Amazon Autos Is Coming....
Amazon Autos Is Coming to the UK. Autotrader Won’t Be the Only Thing That It Impacts.
For years, the UK automotive used car market has revolved around Autotrader. Amazon Autos arriving in the UK won’t just challenge that dominance, it will force dealers and manufacturers to rethink how customers discover, decide and arrive with a deal already formed.
Whilst many have tried to "disrupt" the market in recent years, this genuinely stands a serious chance of doing it. But that’s not the only thing that will change.
It was back in 2024 when conversations first started about Amazon Autos coming to the UK. Roll on two years and it now looks set to arrive by the end of 2026, with November talked about as the target launch month. In the meantime, Amazon has been rolling the model out aggressively in the US.
Finally, something that I believe stands a chance to take on the dominance of Autotrader and help dealers be less reliant on a single channel.
For years, AT has had dealerships and used car operations by the short and curlies. Don’t get me wrong — they built an awesome platform, and I’m a BIG fan of Autotrader Retail Ratings. I wish I’d had access to that tool when I was running new and used car sites.
But that level of dominance has shaped the entire market. It’s controlled marketing spend, influenced pricing strategies, and in many cases, limited broader investment and innovation. When it comes to used car enquiries, the question has often been: “How do you even compete with Autotrader?”
Amazon stands a chance of making an impact — not because it will sell cars better, but because it controls trust, traffic and technology at scale. And most importantly, it has the deep pockets to do it.
It will be subscription-free (initially), with no dealer advertising costs (again, initially).
Amazon can pull levers others simply can’t. And it’s already in conversation with key dealer groups, with the clear aim of launching with a meaningful level of stock and product offering.
That said, success isn’t going to be straightforward.
We’ve seen before how challenging the UK market can be. Many have tried to “disrupt” automotive retail here, and most have failed. One key question will be how quickly Amazon can scale inventory volume to compete with the 400,000+ vehicles listed on Autotrader.
Users want choice and confidence they’re getting a good deal. Dealers want quality enquiries.
Motors, for example, has substantial inventory (around 293,500 cars at the time of writing), yet conversion rates have always been a fraction of Autotrader’s. If Amazon Autos can tap into the trust it already has with its existing customer base, it stands a real chance of sending the right buyers to dealers.

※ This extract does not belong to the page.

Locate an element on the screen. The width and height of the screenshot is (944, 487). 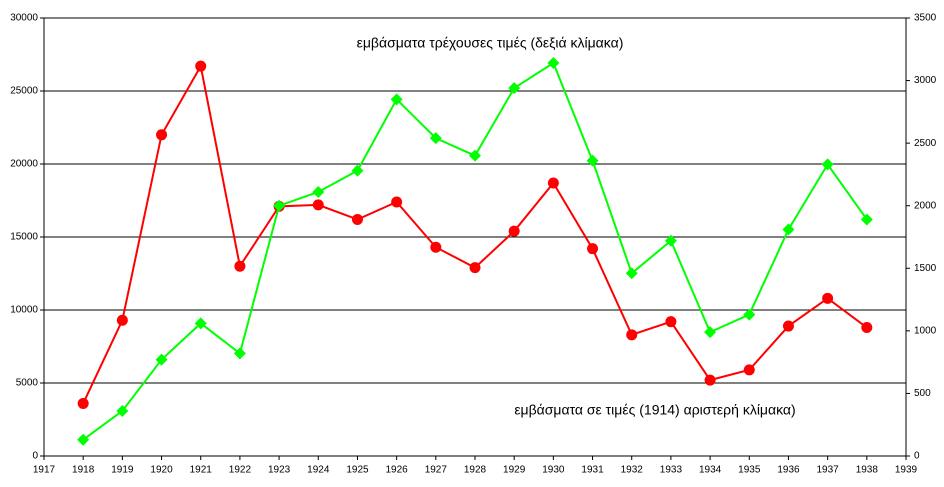
y2-tick-label: 3000 is located at coordinates (926, 80).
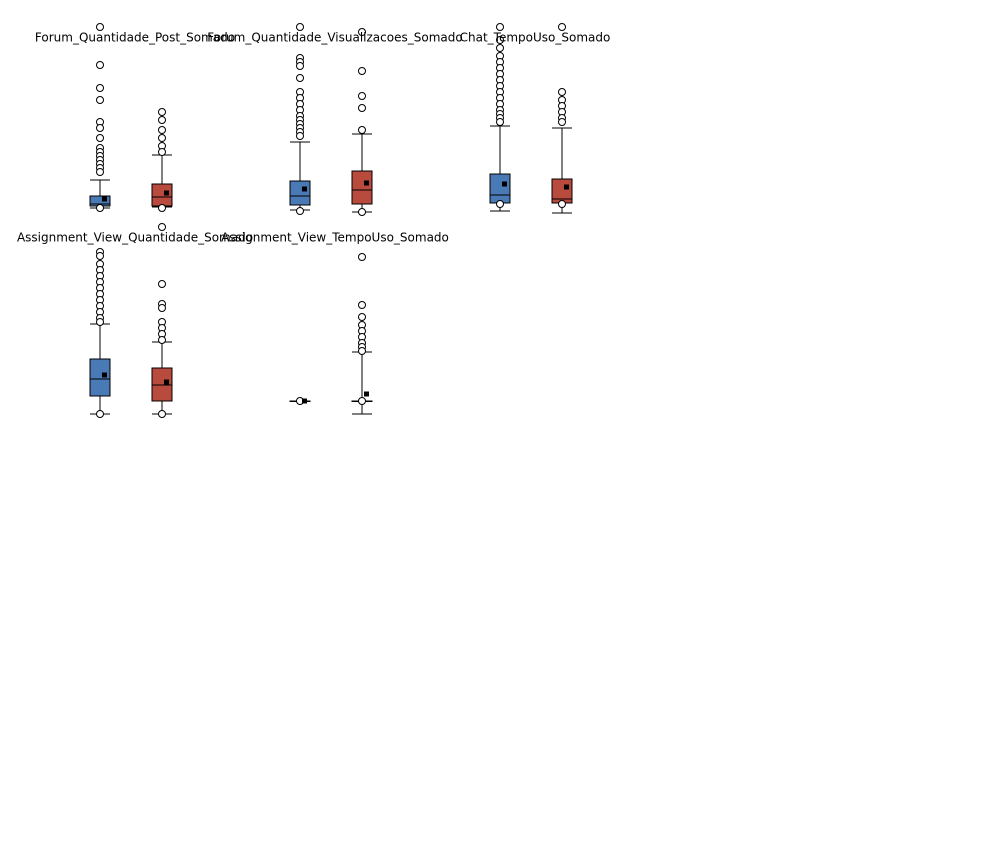 The width and height of the screenshot is (1000, 855). What do you see at coordinates (536, 38) in the screenshot?
I see `panel-title: Chat_TempoUso_Somado` at bounding box center [536, 38].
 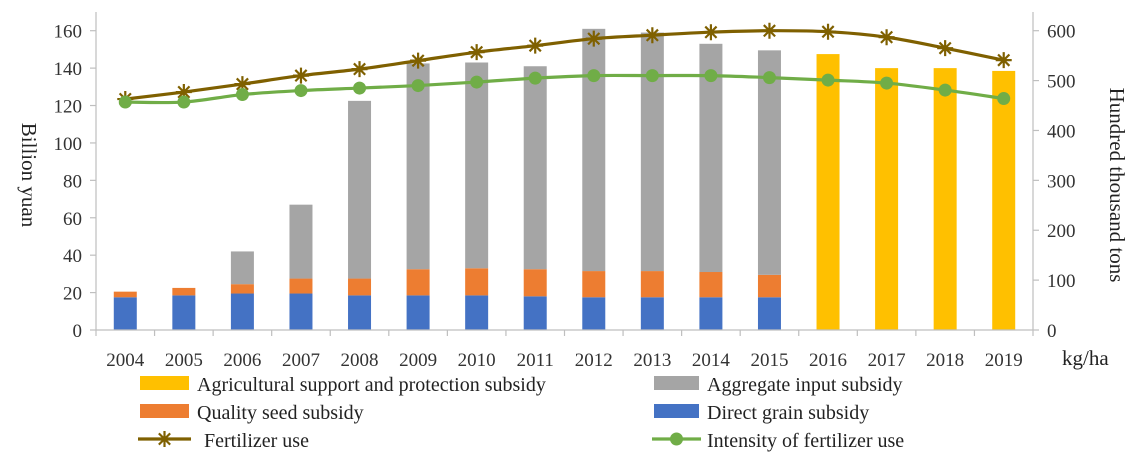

One data point from the US stands out from Amazon’s internal research:
68% of Amazon Autos customers had not previously considered the dealership where they completed their purchase.
In the US, that positions the platform as a genuine customer acquisition channel, rather than simply a redistribution of existing demand. Whether that translates directly to the UK remains to be seen.
But Amazon Autos is just one more shift in how users will research and buy cars over the next few years.
The bigger change is how customers will discover and decide:
Less search
More AI-driven conversation and recommendations
Buyers will increasingly arrive with the deal largely formed.
For dealers, this isn’t really a marketing problem. It’s a data and operating model problem — especially for larger dealer groups built through acquisition, running multiple DMS platforms, with thin margins and limited development capacity.
So the strategic question isn’t: “How do we optimise our website, Amazon, Autotrader, Google, etc?”
It’s: “Are we building a business that can be found, understood and recommended by whatever platform customers trust next?”
And for me, that runs much deeper than marketing. It goes to the heart of how the business actually operates, its level of customer service and reputation. Marketing alone can no longer cover over the cracks of poor operational performance and customer service.
Coming from a dealer group background, and probably with some bias, I never truly believed the Cazoos, Carzams or HeyCars of the world were going to succeed. In truth, I didn’t want some of them to. The arrogance with which they entered the market didn’t help.
But this next shift feels different.
It might take a few years. But it’s coming.
And those who want to succeed will start preparing now - because everyone in this industry knows how long it takes to get anything moving once it hits the dev queue.